Из той благословенной для формирования внутреннего мира поры я помню несколько глобальных потрясений, оставивших следы, которые при мне и по сей день, подобные шрамам, украшающим мужчину. Помню «Подозрение» Дарио Ардженто, темную картинку, скверное качество записи — цвета были искажены, кровь то густо-черная, то неправдоподобно оранжевая. Помню музыку из «Гоблинов». Помню мой первый rape and revenge[2] Уэса Крейвена «Последний дом слева» и его же «У холмов есть глаза». Это было самым желанным откровением для наших незрелых умов: все возможно, все дозволено, все показуемо и, главное, ничто не наказуемо.

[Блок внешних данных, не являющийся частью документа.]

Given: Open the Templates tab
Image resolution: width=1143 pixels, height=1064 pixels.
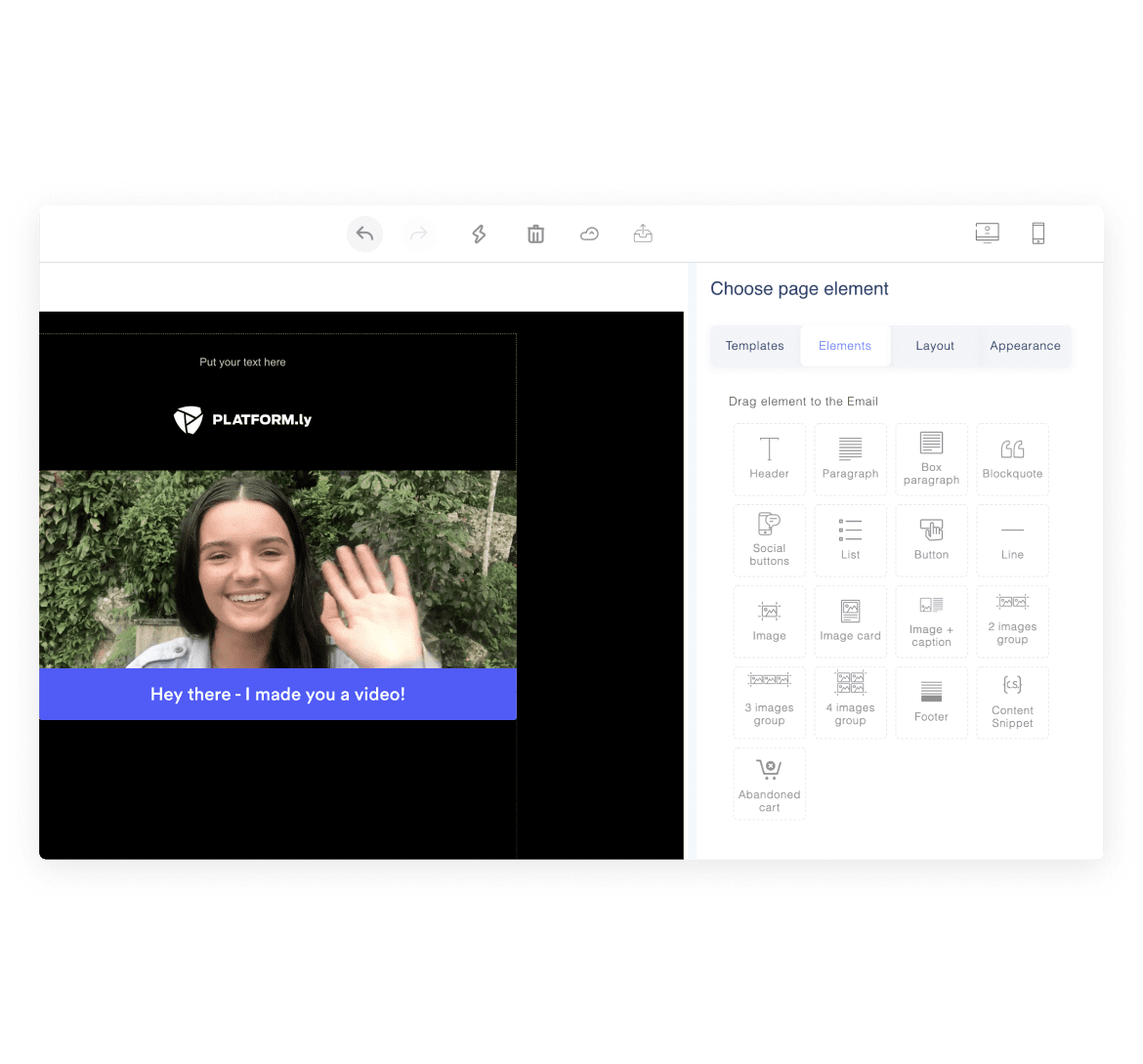Looking at the screenshot, I should [x=754, y=345].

Разумеется, не все было одинаково хорошо. Были и скверные актеры, и негодные сценарии, и провальные спецэффекты — но попадались и шедевры, спасавшие жанр. «Техасская резня бензопилой», «Ад каннибалов», «Зловещие мертвецы», «Рассвет мертвецов», «Токсичный мститель», «Живая мертвечина», «Хэллоуин», «Нечто», «Хромосома 3», «Оно» — эти фильмы, зачастую малобюджетные, снятые без комплексов, но с душой, принесли нам больше пользы, чем все на свете лекции по истории искусства.
Как раз в то время определились законы жанра и его границы: слэшер[3] с вереницей туповатых футболистов и грудастых девушек-нимфоманок, фильмы о живых мертвецах, которых Том Савини выкрасил в небесно-голубой цвет, снятые в Италии мафиози-эротоманами фильмы о каннибалах, фильмы о поборниках справедливости (несправедливо снискавшие репутацию фашистских), фильмы о бандах (хвала «Классу 1984 года» и «Ночным воинам», преподавшим нам азы жизни в обществе), но жанром номер один, абсолютным жанром все же был и остается survival[4].

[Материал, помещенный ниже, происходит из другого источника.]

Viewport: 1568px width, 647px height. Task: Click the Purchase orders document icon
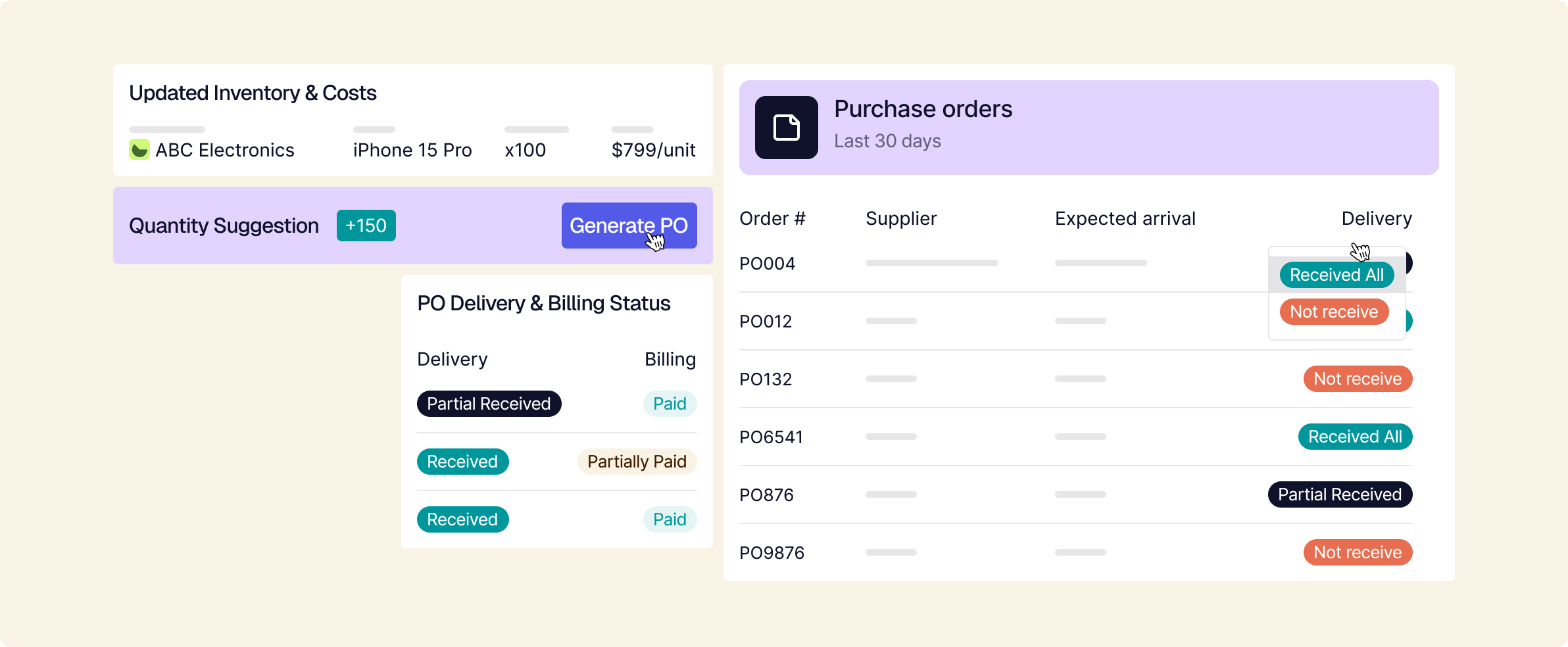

Survival — это было жизненно. Жизненно и поэтому страшно. И потом, это завораживало, мы как бы открывали всякий раз простую истину — простую, но основополагающую для человеческой природы: зло существует, и… у него хороший вкус.
Меня и по сей день завораживает этот жанр, ничуть не устаревший — хоть он и пережил необъяснимый спад между 80-ми годами и началом 2000-х. Классическая схема обладает устрашающей силой простых вещей: группа молодых людей (или, реже, не совсем молодых), выходцев из городской среды, стереотипные характеры (красавчик, слабак, девушка…), каникулы, отъезд на отдых, момент «перелома», когда веселье вдруг сменяется нарастающей тревогой (парень, играющий на банджо в «Избавлении», сцена в баре в «Волчьей бухте», сцена в ресторане в «Беспечном ездоке», голосующий на дороге в «Техасской резне бензопилой»…). А затем, разумеется, встреча со злом, воплощенным в людях из глубинки, и гибель всех горожан — иногда, правда, выживает один, априори самый слабый, но «раскрывшийся» по ходу действия.
Можно, наверно, долго говорить о символической наполненности жанра: встреча молодежи, — энергичной, свободной, счастливой и беззаботной, — с реакционными и консервативными силами, которые без жалости и совести ее истребят… но я боюсь наскучить. В этом небольшом предисловии я хочу лишь порадоваться возрождению жанра как в США (с расцветом фильмов серии Б, зачастую недурно сделанных), так и в Европе: в Англии Кристофер Смит подарил нам «Крип» и «Изоляцию», а Нейл Маршалл — знаменитый «Спуск». Во Франции можно лишь снять шляпу перед ремейком «У холмов есть глаза», на диво смело снятым Александром Ажа. Во Франции же «Шайтан» Кима Шапирона позволяет предречь этому молодому режиссеру большое будущее. Survival ухитрился возродиться даже в Бельгии: великолепная картина Фабриса Дю Вельца «Голгофа» поистине заслуживает, чтобы ее отметили нерабочим днем.
Итак, всем, кто задастся вопросом, с какой стати мне вздумалось написать подобную книгу, я отвечу: просто ради собственного удовольствия и в знак любви.